» **Work to be completed**: Each entry below is to be printed verbatim.

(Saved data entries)
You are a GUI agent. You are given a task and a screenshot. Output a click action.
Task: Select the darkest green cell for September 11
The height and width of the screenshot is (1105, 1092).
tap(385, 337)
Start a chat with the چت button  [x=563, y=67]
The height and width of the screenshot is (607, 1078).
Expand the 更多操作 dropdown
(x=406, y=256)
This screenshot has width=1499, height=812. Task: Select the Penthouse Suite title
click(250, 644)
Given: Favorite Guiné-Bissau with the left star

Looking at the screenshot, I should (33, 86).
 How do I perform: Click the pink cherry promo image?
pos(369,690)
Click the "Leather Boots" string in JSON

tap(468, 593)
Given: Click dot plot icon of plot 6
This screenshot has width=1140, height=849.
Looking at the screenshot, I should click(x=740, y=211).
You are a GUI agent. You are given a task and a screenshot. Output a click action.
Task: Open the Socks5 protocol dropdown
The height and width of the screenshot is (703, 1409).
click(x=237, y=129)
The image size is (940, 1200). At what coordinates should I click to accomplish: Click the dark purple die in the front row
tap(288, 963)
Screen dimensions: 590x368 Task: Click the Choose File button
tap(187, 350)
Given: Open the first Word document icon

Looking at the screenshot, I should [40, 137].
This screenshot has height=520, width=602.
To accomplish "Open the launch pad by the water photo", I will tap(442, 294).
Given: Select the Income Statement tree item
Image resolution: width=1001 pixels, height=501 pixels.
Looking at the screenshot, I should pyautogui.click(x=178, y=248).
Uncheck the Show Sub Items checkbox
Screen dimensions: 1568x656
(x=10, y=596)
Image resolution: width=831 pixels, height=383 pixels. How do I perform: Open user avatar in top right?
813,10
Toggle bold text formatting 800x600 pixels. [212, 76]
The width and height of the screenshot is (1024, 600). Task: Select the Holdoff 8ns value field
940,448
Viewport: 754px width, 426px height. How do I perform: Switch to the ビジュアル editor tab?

» **Result below**:
You are a GUI agent. You are given a task and a screenshot. Output a click action.
Task: Select the darkest green cell for September 11
The height and width of the screenshot is (1105, 1092).
tap(385, 337)
Start a chat with the چت button  [x=563, y=67]
The height and width of the screenshot is (607, 1078).
Expand the 更多操作 dropdown
(x=406, y=256)
This screenshot has width=1499, height=812. Task: Select the Penthouse Suite title
click(250, 644)
Given: Favorite Guiné-Bissau with the left star

Looking at the screenshot, I should (33, 86).
 How do I perform: Click the pink cherry promo image?
pos(369,690)
Click the "Leather Boots" string in JSON

tap(468, 593)
Given: Click dot plot icon of plot 6
This screenshot has width=1140, height=849.
Looking at the screenshot, I should click(x=740, y=211).
You are a GUI agent. You are given a task and a screenshot. Output a click action.
Task: Open the Socks5 protocol dropdown
The height and width of the screenshot is (703, 1409).
click(x=237, y=129)
The image size is (940, 1200). At what coordinates should I click to accomplish: Click the dark purple die in the front row
tap(288, 963)
Screen dimensions: 590x368 Task: Click the Choose File button
tap(187, 350)
Given: Open the first Word document icon

Looking at the screenshot, I should [40, 137].
This screenshot has height=520, width=602.
To accomplish "Open the launch pad by the water photo", I will tap(442, 294).
Given: Select the Income Statement tree item
Image resolution: width=1001 pixels, height=501 pixels.
Looking at the screenshot, I should pyautogui.click(x=178, y=248).
Uncheck the Show Sub Items checkbox
Screen dimensions: 1568x656
(x=10, y=596)
Image resolution: width=831 pixels, height=383 pixels. How do I perform: Open user avatar in top right?
813,10
Toggle bold text formatting 800x600 pixels. [212, 76]
The width and height of the screenshot is (1024, 600). Task: Select the Holdoff 8ns value field
940,448
Viewport: 754px width, 426px height. How do I perform: Switch to the ビジュアル editor tab?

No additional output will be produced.